Cyril s’est intéressé aux crayons. Il a joué à les faire passer sous la porte de la pièce comme pour les exclure du cadre des séances, tout en faisant cela il a dit pour la première fois “Papa” d’un air inquiet au moment où on a entendu du bruit à l’extérieur. J’ai commenté ce qu’il faisait en parlant des crayons qu’il voulait chasser comme des aspects papa trop durs et dangereux. Tout semblait se passer comme s’il projetait les aspects dangereux de sa relation transférentielle sur ces éléments paternels durs qu’il cherchait à exclure. Peu de temps après il a commencé à me nommer “Zel !” Mais alors une nouvelle frayeur est apparue : le bon maternel de la relation analytique semblait pouvoir s’écouler sans limite et le menacer d’envahissement. Cyril jouait à remplir un gobelet d’eau, puis à le renverser par terre avec une certaine excitation, mais ensuite il avait un regard effrayé en regardant l’eau s’écouler et il se rapprochait de moi pour se rassurer. Je lui ai parlé de sa peur de se sentir couler comme l’eau par terre et de son besoin de s’assurer en venant près de moi que nous n’étions pas tous les deux partis en liquide ou noyés, envahis par l’eau qui coulait.

Ce matériel illustre un point que je juge fondamental dans l’établissement de la relation d’objet : l’objet maternel est attirant, séducteur, mais il menace en même temps d’engloutissement et d’anéantissement si son attraction n’est pas tempérée par des composantes paternelles. Cyril a continué à jouer à l’eau, mais j’ai réduit le débit du robinet pour éviter les inondations et je lui ai demandé de vider l’eau dans le lavabo et non par terre. J’étais alors dans un rôle paternel. Parfois, je devais l’empêcher physiquement de renverser son gobelet plein d’eau sur le sol et alors il venait me donner une tape sur la main. Mais lorsqu’il réussissait malgré tout à le faire, il reprenait son air effrayé et venait se réfugier près de moi comme pour échapper à l’écoulement de l’eau. Je lui ai parlé de son besoin que je le protège comme un papa de toute cette eau-maman qui lui faisait peur en s’écoulant. Il s’est mis à tester la solidité du sol, des meubles en tapant dessus et je lui ai parlé de son besoin de sentir des choses papa solides pour s’appuyer dessus et grandir. Il a voulu alors explorer le contenu de l’armoire en me demandant d’en ouvrir les portes.
J’en suis venu à l’hypothèse que l’intérêt de l’enfant pour les contenus du corps de la mère, comme Melanie Klein l’a décrit, dérive de la quête d’un objet contenant ayant les qualités requises et notamment des qualités bisexuelles que je me représente comme un contenant maternel limité et étayé par des contreforts paternels.

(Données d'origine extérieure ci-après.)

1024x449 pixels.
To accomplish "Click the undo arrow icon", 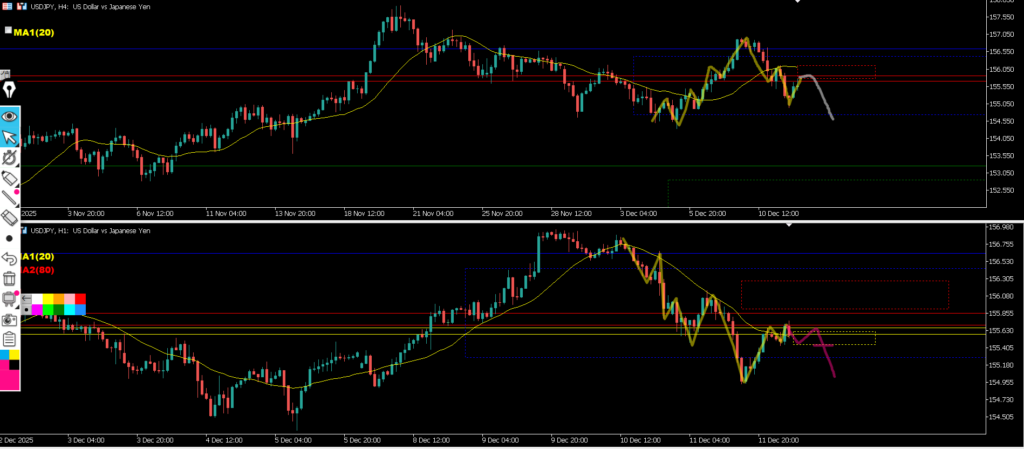I will (10, 258).
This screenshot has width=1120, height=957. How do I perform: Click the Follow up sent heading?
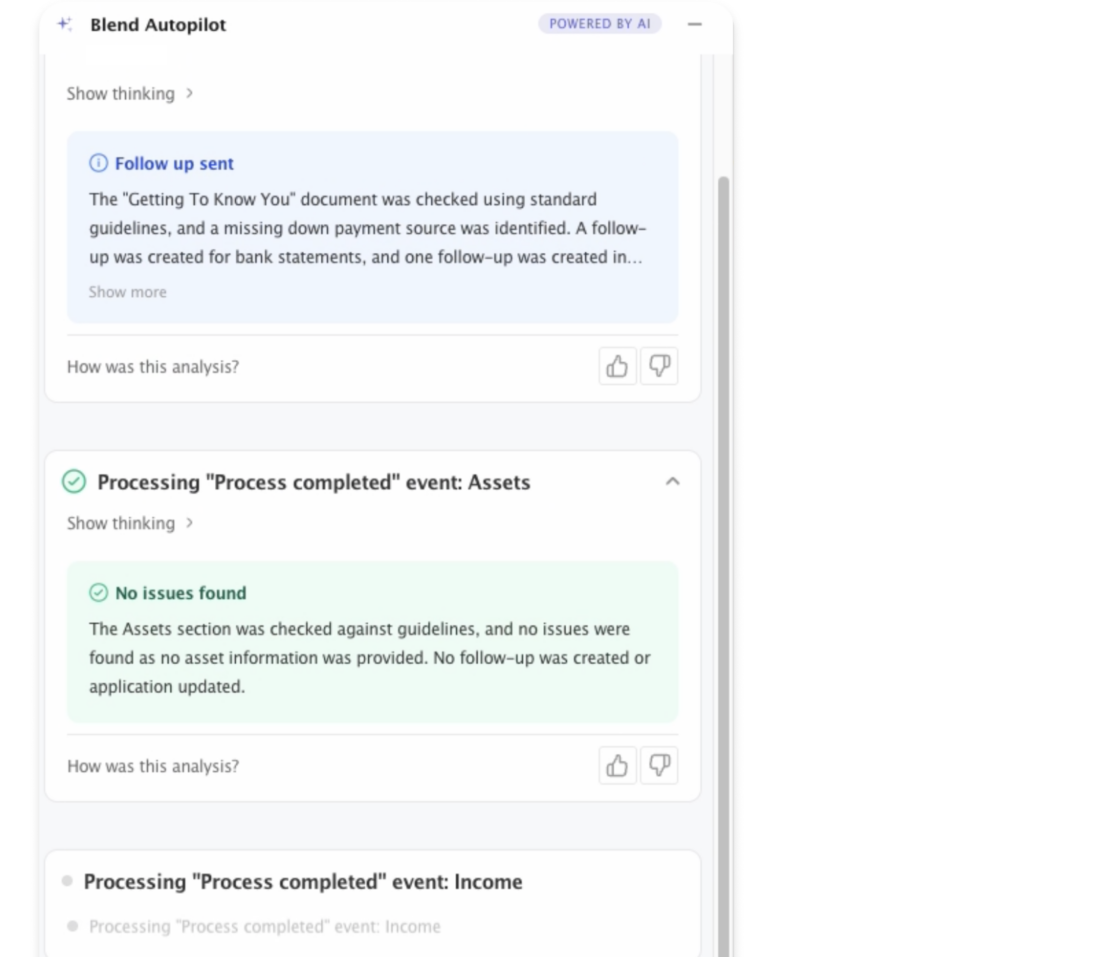(174, 163)
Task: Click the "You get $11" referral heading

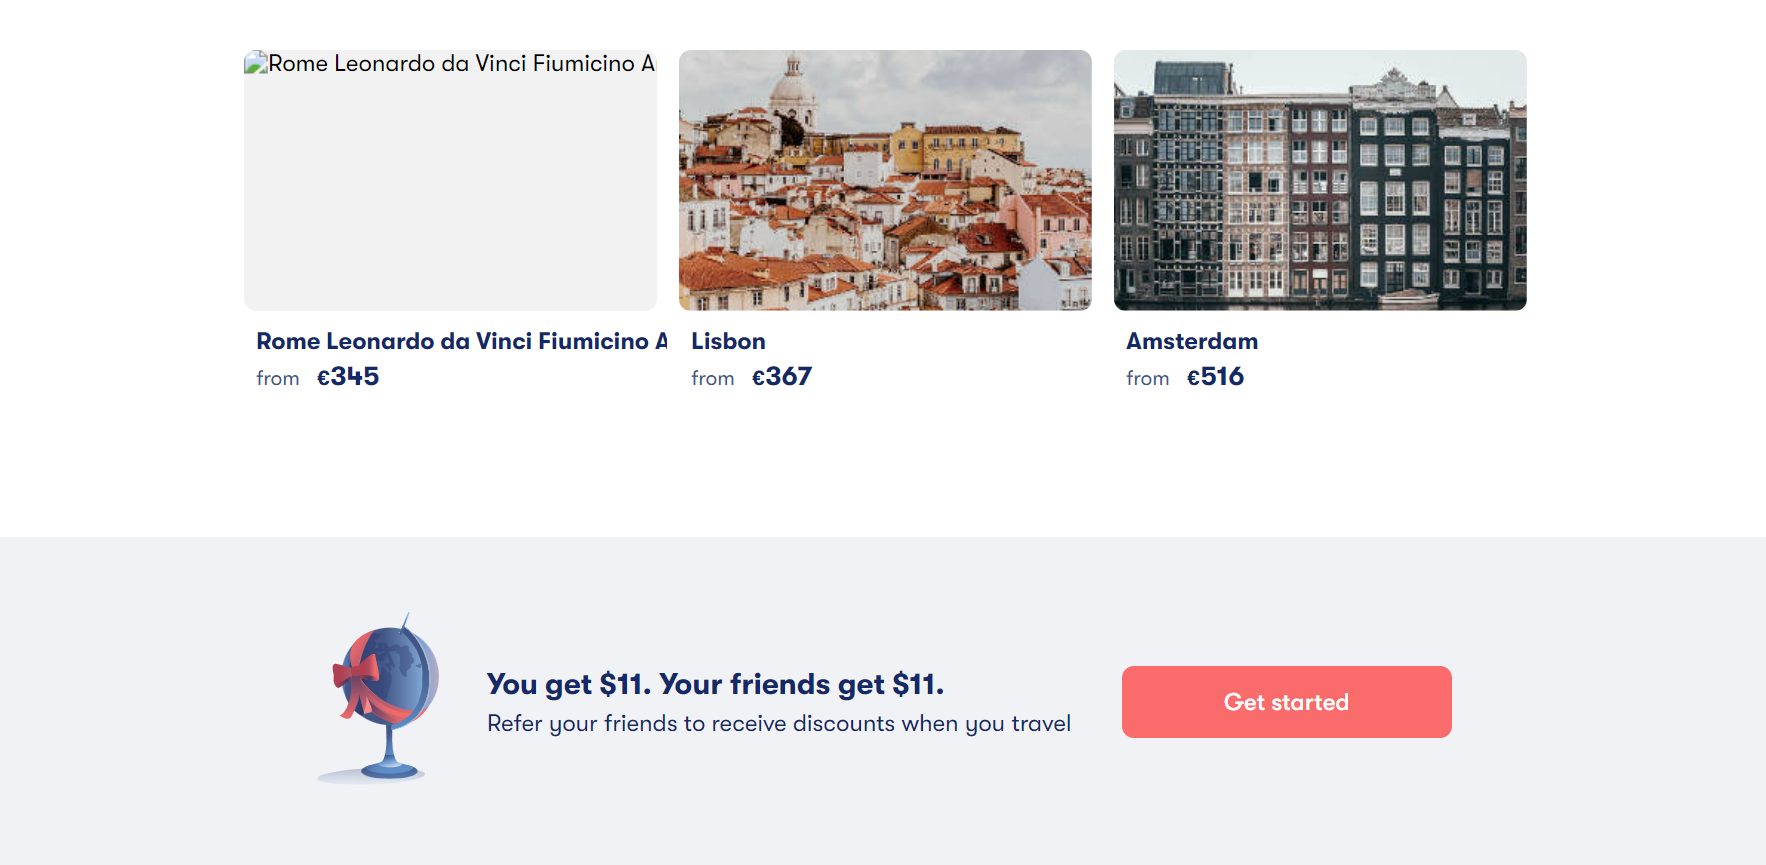Action: point(715,684)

Il faut, en quelque sorte, sonder ces qualités avant de s’engager plus avant dans l’aventure de la croissance psychique, car faute de les rencontrer il y aurait un risque d’anéantissement. Cyril, dans les séances suivantes, a passé la plus grande partie du temps à mettre les crayons par terre, puis à les ramasser et à me les mettre dans les mains, qui manifestement lui servaient de contenant. Il les reprenait pour les remettre par terre et les ramassait à nouveau pour me les remettre dans les mains. Il m’a dit à plusieurs reprises “regarde !” en me montrant les crayons sur le sol et il m’a parlé de mes yeux. Je lui ai dit que les yeux d’Houzel servaient à ramasser et à garder toutes ses pensées. Sa confiance dans l’objet contenant et dans ses qualités bisexuelles s’accroissait. Cyril pouvait confier des contenus précieux à ce contenant qu’il inscrivait de mieux en mieux dans la relation, dans l’échange, dans le partage. C’est ainsi que j’ai interprété la référence qu’il faisait au regard qui englobe et rassemble sans engloutir.